Water Uses, Planning, and Conservation Strategies

Water Uses

Consumptive Uses

  • Industry: Raw material for chemical synthesis, refrigeration, steel production, waste transport, cleaning, and steam generation for electricity.

Non-Consumptive Uses

  • Energy: Hydroelectric power generation.
  • Recreation: Sports and leisure in rivers, reservoirs, lakes, and the sea. Includes primary contact (baths, spas) and secondary contact (landscape, navigation).
  • Ecological and Environmental: Wetlands and lagoons as habitats for plants and animals, havens for migrating birds, and home to endemic species.

Water Planning

Water is an essential, limited, and scarce natural resource. Effective water planning involves measures to enable savings, rationalize consumption, and limit pollutant emissions. These actions must be supported by technical measures to find new water resources and improve the utilization of existing ones.

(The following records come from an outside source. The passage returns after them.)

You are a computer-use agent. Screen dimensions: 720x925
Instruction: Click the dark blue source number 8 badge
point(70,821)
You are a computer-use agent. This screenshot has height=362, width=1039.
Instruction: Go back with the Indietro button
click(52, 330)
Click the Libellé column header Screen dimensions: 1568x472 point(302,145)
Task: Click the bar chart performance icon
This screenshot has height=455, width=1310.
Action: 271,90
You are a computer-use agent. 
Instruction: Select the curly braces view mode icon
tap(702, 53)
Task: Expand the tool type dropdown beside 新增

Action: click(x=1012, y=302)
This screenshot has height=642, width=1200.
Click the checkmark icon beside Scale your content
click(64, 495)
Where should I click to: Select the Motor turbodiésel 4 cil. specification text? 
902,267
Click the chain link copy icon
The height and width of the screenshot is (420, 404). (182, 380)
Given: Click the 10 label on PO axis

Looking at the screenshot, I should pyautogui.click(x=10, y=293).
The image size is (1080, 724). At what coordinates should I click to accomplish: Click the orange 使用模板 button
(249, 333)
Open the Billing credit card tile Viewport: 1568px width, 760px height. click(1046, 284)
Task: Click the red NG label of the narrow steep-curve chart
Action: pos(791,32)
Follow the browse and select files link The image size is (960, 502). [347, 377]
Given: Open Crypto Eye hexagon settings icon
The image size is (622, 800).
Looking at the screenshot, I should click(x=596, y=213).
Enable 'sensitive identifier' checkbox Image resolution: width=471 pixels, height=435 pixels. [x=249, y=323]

Rationalization Measures for Saving and Consumption

1. General Measures

  • Protection of all rivers, streams, and aquifers from contamination.
  • Encourage water recycling to multiply its uses and reduce extraction from nature.
  • Protection of forests. Forests slow down water movement in the hydrologic cycle, retain water, increase humidity, and favor rainfall.
  • Adjust the exploitation of old and non-renewable deep aquifers, which is currently reckless for urban use and irrigation. Overexploitation near the coast leads to salinization.

2. Saving Measures for Industrial Applications

  • Agriculture: Crucial to reduce irrigation consumption in rainfed areas. Most current irrigation systems are wasteful and need replacing.
  • Industry: Industrial areas consume and contaminate large quantities of water. Industrial pollutants are often non-biodegradable, causing pollution by heavy metals and synthetics. CO2 emissions negatively affect the water cycle.

3. Technical Measures

  1. Reservoirs: Construction of dams and reservoirs to regulate river waters, control floods, supply water, generate energy, and provide leisure opportunities.
  2. Transfers: Exporting water from surplus to deficit river basins through channel systems, with high environmental and landscape impact.
  3. Action on the courses of rivers: Restore damage (loss of drainage capacity, water quality). Facilitate water movement, remove silting, clean channels, and revegetate with riparian forests.
  4. Desalination of seawater (or brackish): Obtain potable water by separating dissolved salts. Includes:
  • a) Thermal Processes: Evaporation of saline water and condensation into fresh water.
  • b) Membrane filtration procedures: Reverse osmosis, a high-pressure mechanism that reverses the natural osmosis process.
Aquifer exploitation control: Control operation to reduce demand and allow natural recovery. In extreme cases, artificial recharge can be used.

4. Political Solutions

Enactment of laws governing water use and management, and international conferences to address water scarcity:

  • Conference of Nations Water (Mar del Plata, 1977): First global water assessment.
  • Rio de Janeiro (1992): Evaluation of water resources, emphasizing the need for constant monitoring of sources, quantity, and quality.
  • The Johannesburg Summit (2002): Emphasized the need to promote water availability in countries facing scarcity.